- **Exercise prompt**
From the first line to the last, give the listing again exactly.
___ Data under study
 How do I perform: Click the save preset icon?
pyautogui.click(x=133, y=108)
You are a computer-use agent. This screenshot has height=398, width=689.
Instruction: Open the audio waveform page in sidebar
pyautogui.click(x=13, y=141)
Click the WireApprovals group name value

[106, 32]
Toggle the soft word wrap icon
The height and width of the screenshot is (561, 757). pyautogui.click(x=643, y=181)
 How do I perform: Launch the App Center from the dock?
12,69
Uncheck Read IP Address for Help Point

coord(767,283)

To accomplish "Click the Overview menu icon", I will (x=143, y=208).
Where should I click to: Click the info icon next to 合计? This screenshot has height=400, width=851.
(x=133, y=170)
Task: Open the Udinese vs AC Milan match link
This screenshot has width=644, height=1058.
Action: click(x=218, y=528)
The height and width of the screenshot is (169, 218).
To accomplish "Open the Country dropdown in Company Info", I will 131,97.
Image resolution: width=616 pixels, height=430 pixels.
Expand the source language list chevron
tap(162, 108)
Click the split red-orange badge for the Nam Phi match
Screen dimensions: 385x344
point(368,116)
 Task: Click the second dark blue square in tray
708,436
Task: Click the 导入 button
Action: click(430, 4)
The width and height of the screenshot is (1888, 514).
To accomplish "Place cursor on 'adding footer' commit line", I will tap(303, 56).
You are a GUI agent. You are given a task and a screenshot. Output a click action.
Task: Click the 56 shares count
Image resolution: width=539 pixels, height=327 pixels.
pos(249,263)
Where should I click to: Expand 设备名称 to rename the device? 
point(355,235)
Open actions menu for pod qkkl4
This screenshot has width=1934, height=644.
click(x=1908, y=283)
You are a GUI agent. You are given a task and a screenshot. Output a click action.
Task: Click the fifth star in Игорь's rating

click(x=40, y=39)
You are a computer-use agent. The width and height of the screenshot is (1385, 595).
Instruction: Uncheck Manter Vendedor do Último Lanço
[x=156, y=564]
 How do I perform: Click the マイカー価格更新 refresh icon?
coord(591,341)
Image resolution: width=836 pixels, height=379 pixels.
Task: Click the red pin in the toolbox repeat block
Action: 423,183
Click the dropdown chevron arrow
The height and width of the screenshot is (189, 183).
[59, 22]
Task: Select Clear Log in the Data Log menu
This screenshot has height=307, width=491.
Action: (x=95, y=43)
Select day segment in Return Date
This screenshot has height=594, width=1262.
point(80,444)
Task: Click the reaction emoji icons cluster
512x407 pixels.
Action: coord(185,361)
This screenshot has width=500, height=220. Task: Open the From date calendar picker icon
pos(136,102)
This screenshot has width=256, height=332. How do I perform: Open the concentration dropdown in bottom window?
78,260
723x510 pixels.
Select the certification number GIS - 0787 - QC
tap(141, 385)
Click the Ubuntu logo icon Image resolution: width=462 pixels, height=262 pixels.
______
- **Finished task**
 How do I perform: Click the save preset icon?
pyautogui.click(x=133, y=108)
You are a computer-use agent. This screenshot has height=398, width=689.
Instruction: Open the audio waveform page in sidebar
pyautogui.click(x=13, y=141)
Click the WireApprovals group name value

[106, 32]
Toggle the soft word wrap icon
The height and width of the screenshot is (561, 757). pyautogui.click(x=643, y=181)
 How do I perform: Launch the App Center from the dock?
12,69
Uncheck Read IP Address for Help Point

coord(767,283)

To accomplish "Click the Overview menu icon", I will (x=143, y=208).
Where should I click to: Click the info icon next to 合计? This screenshot has height=400, width=851.
(x=133, y=170)
Task: Open the Udinese vs AC Milan match link
This screenshot has width=644, height=1058.
Action: click(x=218, y=528)
The height and width of the screenshot is (169, 218).
To accomplish "Open the Country dropdown in Company Info", I will 131,97.
Image resolution: width=616 pixels, height=430 pixels.
Expand the source language list chevron
tap(162, 108)
Click the split red-orange badge for the Nam Phi match
Screen dimensions: 385x344
point(368,116)
 Task: Click the second dark blue square in tray
708,436
Task: Click the 导入 button
Action: click(430, 4)
The width and height of the screenshot is (1888, 514).
To accomplish "Place cursor on 'adding footer' commit line", I will tap(303, 56).
You are a GUI agent. You are given a task and a screenshot. Output a click action.
Task: Click the 56 shares count
Image resolution: width=539 pixels, height=327 pixels.
pos(249,263)
Where should I click to: Expand 设备名称 to rename the device? 
point(355,235)
Open actions menu for pod qkkl4
This screenshot has width=1934, height=644.
click(x=1908, y=283)
You are a GUI agent. You are given a task and a screenshot. Output a click action.
Task: Click the fifth star in Игорь's rating

click(x=40, y=39)
You are a computer-use agent. The width and height of the screenshot is (1385, 595).
Instruction: Uncheck Manter Vendedor do Último Lanço
[x=156, y=564]
 How do I perform: Click the マイカー価格更新 refresh icon?
coord(591,341)
Image resolution: width=836 pixels, height=379 pixels.
Task: Click the red pin in the toolbox repeat block
Action: 423,183
Click the dropdown chevron arrow
The height and width of the screenshot is (189, 183).
[59, 22]
Task: Select Clear Log in the Data Log menu
This screenshot has height=307, width=491.
Action: (x=95, y=43)
Select day segment in Return Date
This screenshot has height=594, width=1262.
point(80,444)
Task: Click the reaction emoji icons cluster
512x407 pixels.
Action: coord(185,361)
This screenshot has width=500, height=220. Task: Open the From date calendar picker icon
pos(136,102)
This screenshot has width=256, height=332. How do I perform: Open the concentration dropdown in bottom window?
78,260
723x510 pixels.
Select the certification number GIS - 0787 - QC
tap(141, 385)
Click the Ubuntu logo icon Image resolution: width=462 pixels, height=262 pixels.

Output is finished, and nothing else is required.